■ Your task: In the data below, find the line with "The height and" and the line with "Task: Click the friends", then restate both and every line between them exactly, minus the pictures.

Collected data:
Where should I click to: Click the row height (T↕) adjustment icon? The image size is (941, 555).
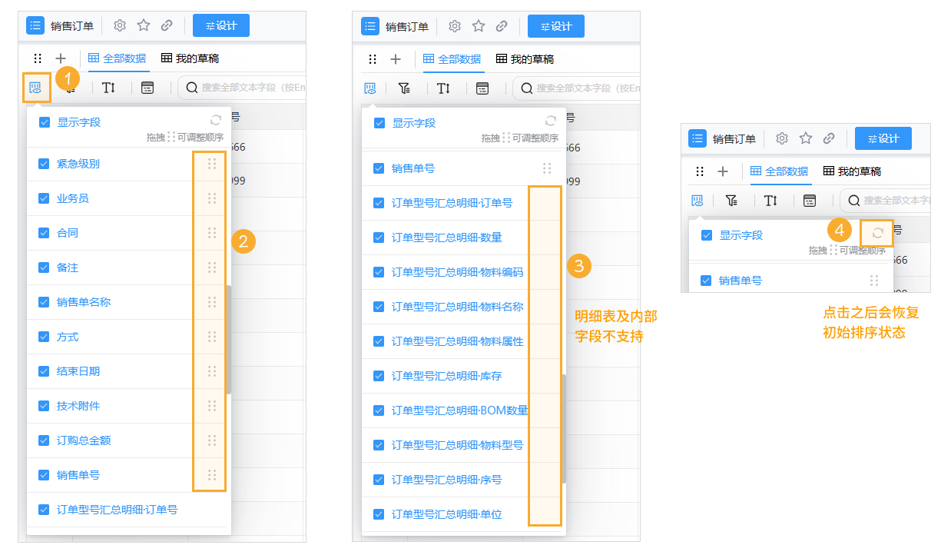click(x=108, y=88)

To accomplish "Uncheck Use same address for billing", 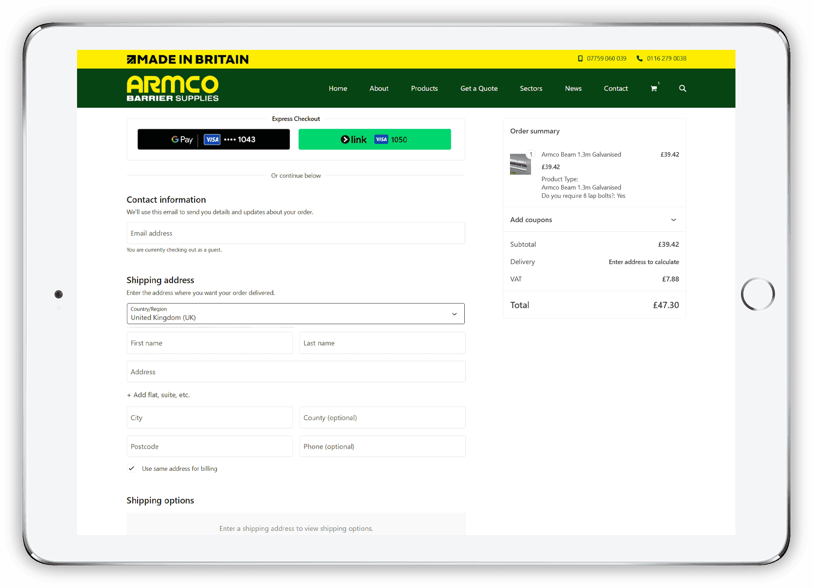I will [x=131, y=468].
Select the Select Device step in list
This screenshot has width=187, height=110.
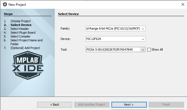click(21, 25)
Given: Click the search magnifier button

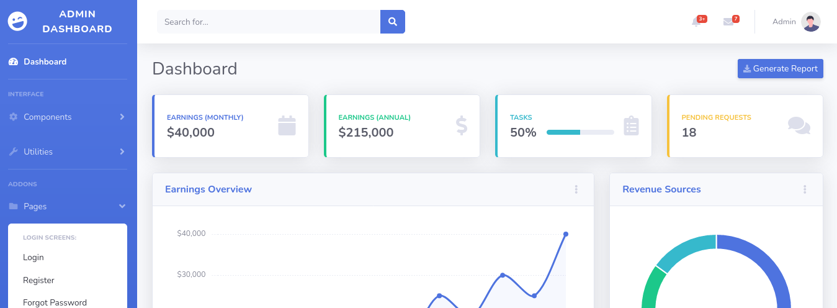Looking at the screenshot, I should click(x=392, y=22).
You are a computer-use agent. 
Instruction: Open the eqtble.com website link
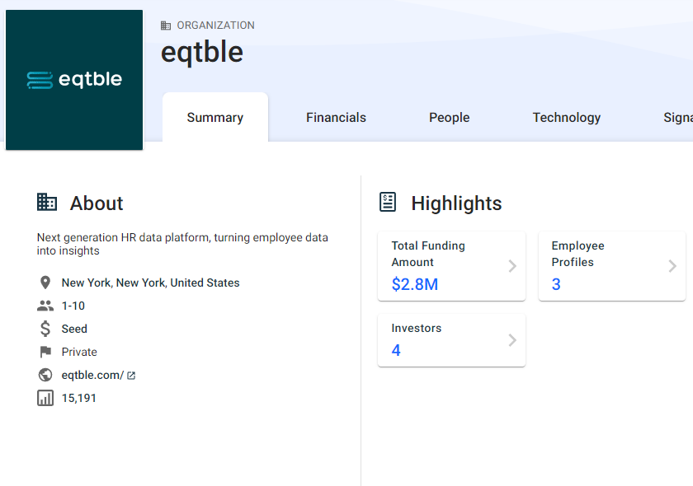92,375
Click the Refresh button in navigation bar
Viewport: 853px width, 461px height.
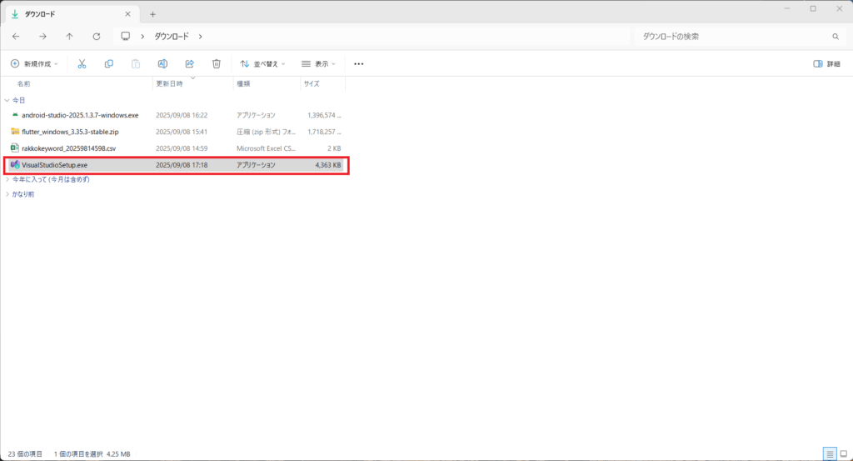click(x=97, y=37)
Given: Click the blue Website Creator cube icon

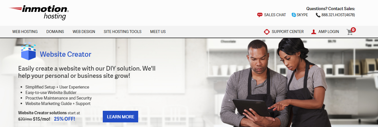Looking at the screenshot, I should click(x=28, y=51).
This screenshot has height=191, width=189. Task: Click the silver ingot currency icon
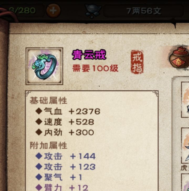[93, 11]
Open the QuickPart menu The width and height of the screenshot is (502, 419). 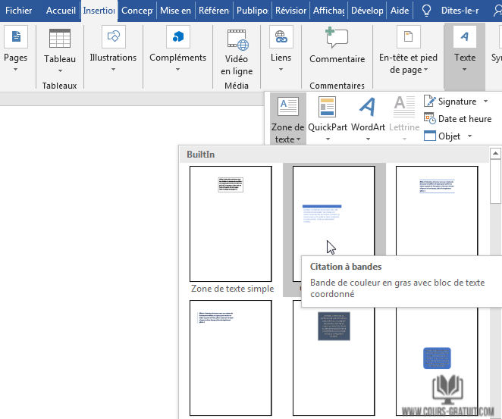pyautogui.click(x=327, y=115)
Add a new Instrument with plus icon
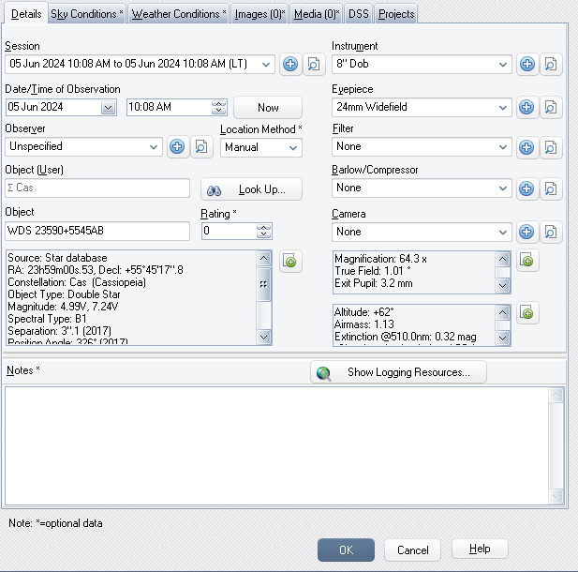This screenshot has height=572, width=578. click(x=527, y=64)
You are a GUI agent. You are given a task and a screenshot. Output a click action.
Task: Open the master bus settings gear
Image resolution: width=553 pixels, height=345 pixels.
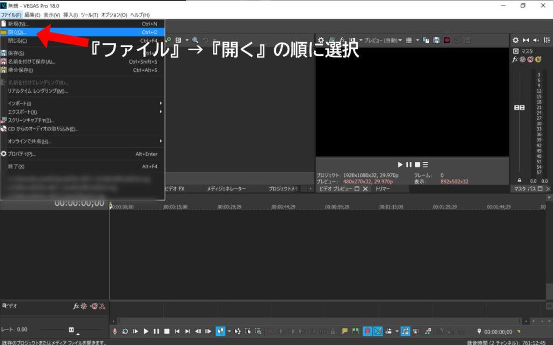click(515, 40)
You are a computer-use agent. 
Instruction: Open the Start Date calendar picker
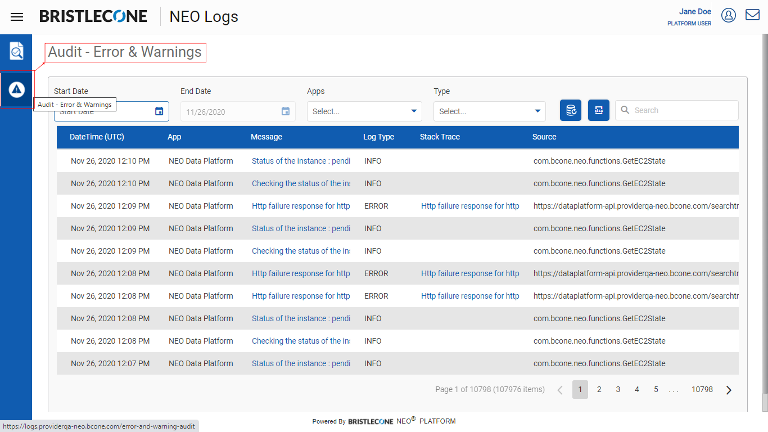point(159,111)
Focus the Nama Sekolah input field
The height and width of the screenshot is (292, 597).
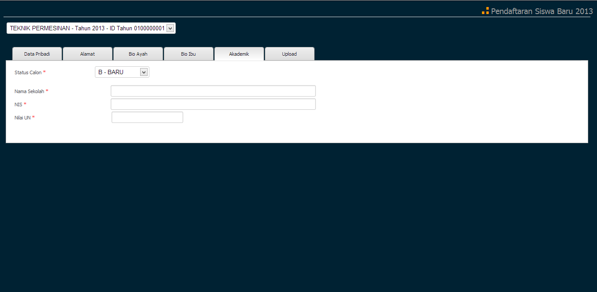[x=213, y=91]
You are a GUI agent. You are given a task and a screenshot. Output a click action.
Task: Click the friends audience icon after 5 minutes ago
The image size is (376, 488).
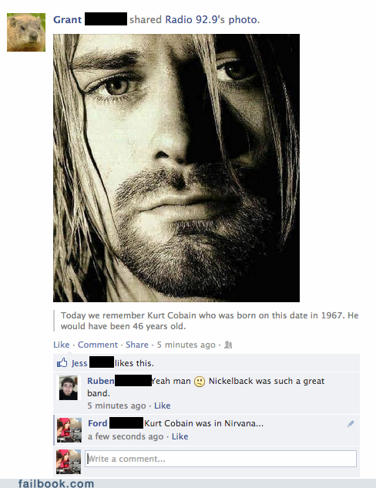(228, 345)
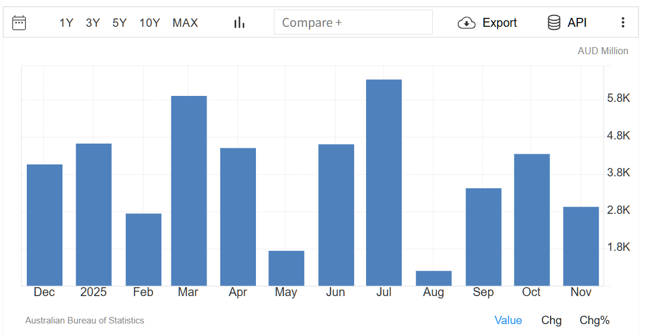The image size is (647, 336).
Task: Switch to the 3Y time range
Action: (93, 23)
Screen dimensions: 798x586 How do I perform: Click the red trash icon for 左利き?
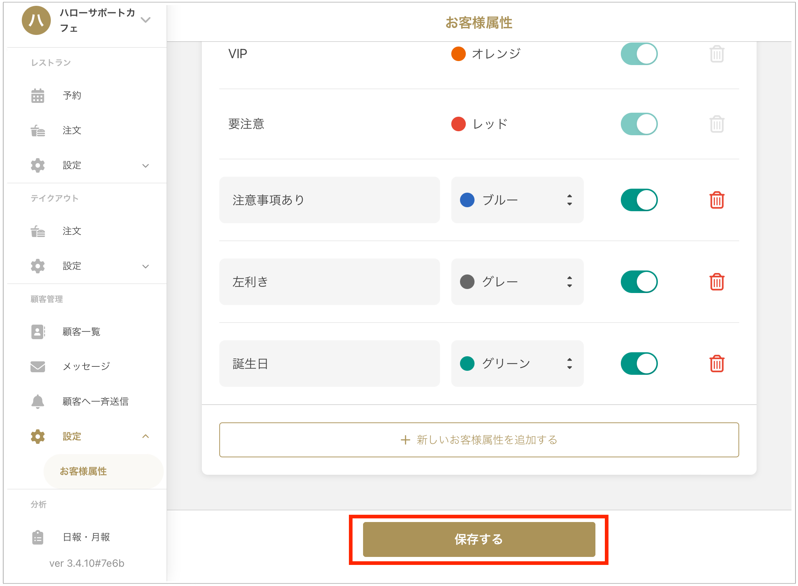(717, 282)
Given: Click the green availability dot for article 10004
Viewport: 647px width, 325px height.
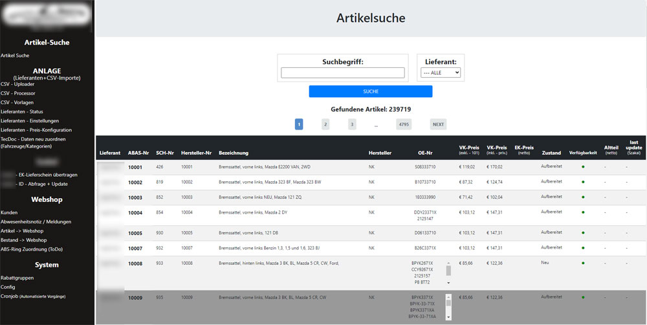Looking at the screenshot, I should tap(583, 212).
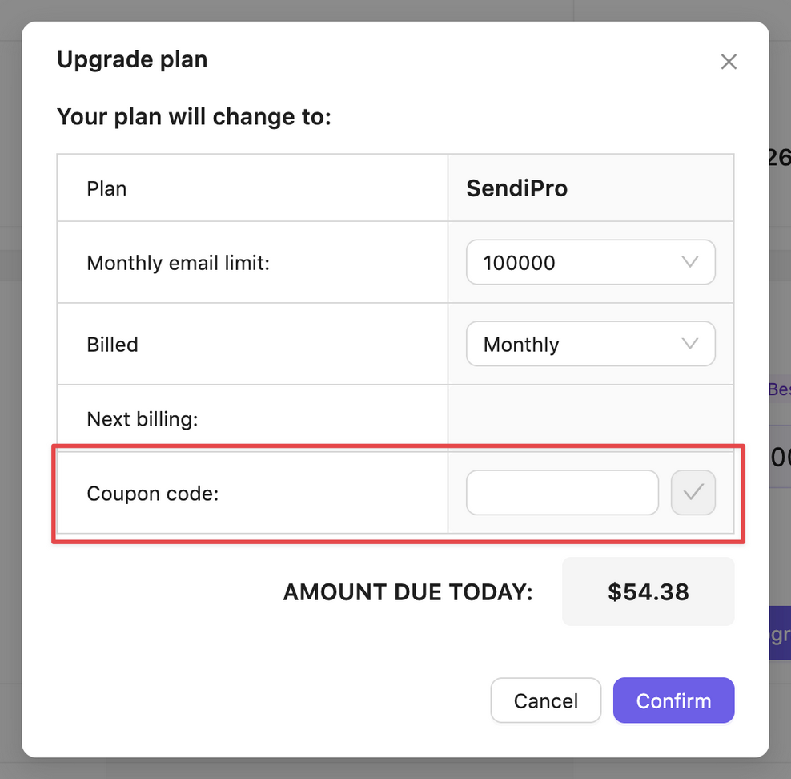Open the Billed dropdown showing Monthly
791x779 pixels.
pos(590,344)
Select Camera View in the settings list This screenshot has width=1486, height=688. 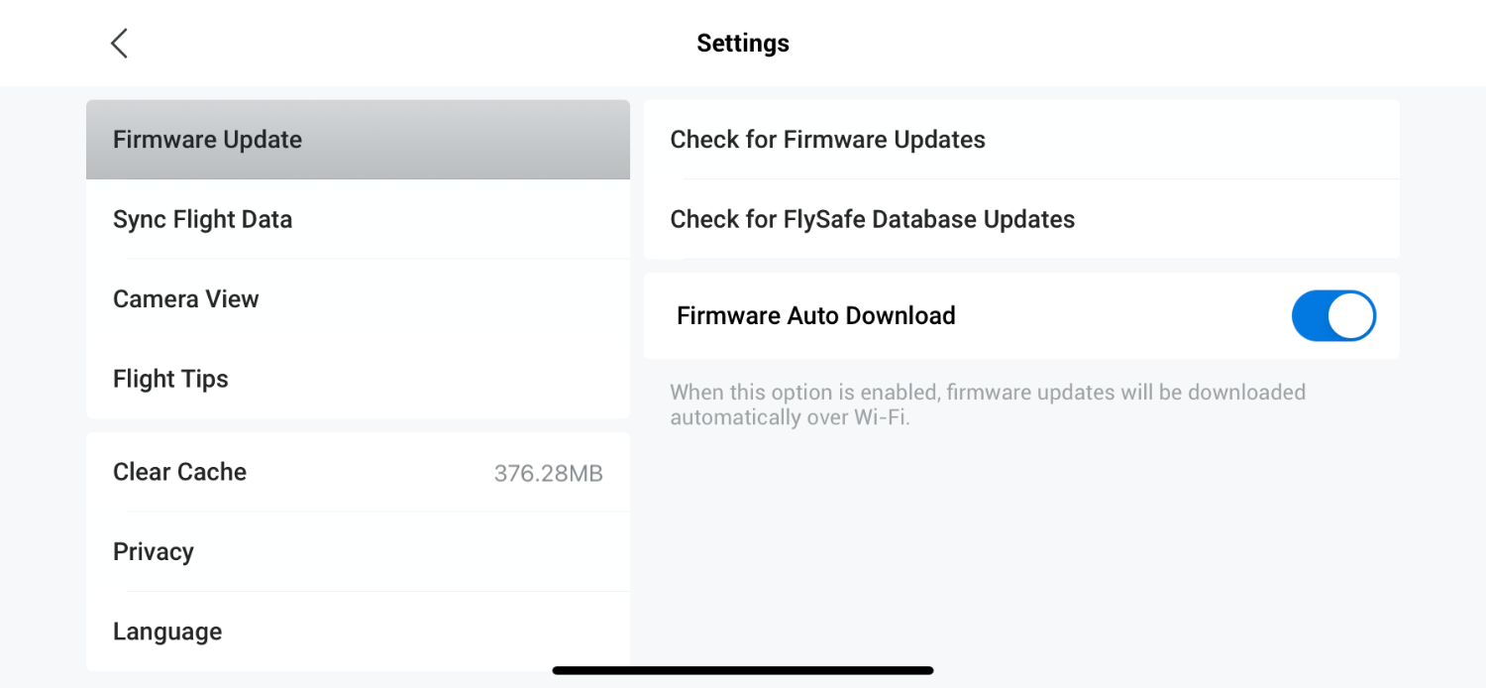(x=186, y=299)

■ Answer box:
The height and width of the screenshot is (292, 597).
[x=213, y=91]
You are a GUI agent. You are given a task and a screenshot. Output a click action.
Task: Click the friends audience icon after 5 minutes ago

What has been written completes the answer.